Another easily recognizable face is of Deniz Gezmiş (1947-1972), who was a political activist sentenced to death for attempting to overthrow the constitutional order, after engaging in armed struggle. Images of some other martyrs of the political left and renowned figures such as Marx, Stalin, and Lenin are also on the facade, along with banners of several other grassroots initiatives and groups with slogans such as “shut up tayyip!” (addressing Erdoğan by his second name). One banner added later read “Don’t Touch Mor Gabriel!” (aiming to protect an Assyrian monastery in the city of Mardin from being confiscated by the government), joining calls that invited the Government to resign and trade unions to go on strike, and demands for women’s rights. A number of banners are written in Kurdish or Turkish/Kurdish bilingual.

# [Dataset content]
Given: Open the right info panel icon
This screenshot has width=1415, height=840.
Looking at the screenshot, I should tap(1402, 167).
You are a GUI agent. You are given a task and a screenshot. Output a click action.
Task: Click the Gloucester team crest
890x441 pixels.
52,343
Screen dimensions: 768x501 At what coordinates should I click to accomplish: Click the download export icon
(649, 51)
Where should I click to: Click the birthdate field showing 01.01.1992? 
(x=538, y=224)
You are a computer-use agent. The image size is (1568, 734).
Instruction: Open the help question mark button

# [Exercise requirements]
Reproduce the passage about the facade word for word, between "Another easily recognizable" and "or Turkish/Kurdish bilingual.", inclusive. The entries have no connection to the passage about the facade.

# [Output]
Another easily recognizable face is of Deniz Gezmiş (1947-1972), who was a political activist sentenced to death for attempting to overthrow the constitutional order, after engaging in armed struggle. Images of some other martyrs of the political left and renowned figures such as Marx, Stalin, and Lenin are also on the facade, along with banners of several other grassroots initiatives and groups with slogans such as “shut up tayyip!” (addressing Erdoğan by his second name). One banner added later read “Don’t Touch Mor Gabriel!” (aiming to protect an Assyrian monastery in the city of Mardin from being confiscated by the government), joining calls that invited the Government to resign and trade unions to go on strike, and demands for women’s rights. A number of banners are written in Kurdish or Turkish/Kurdish bilingual.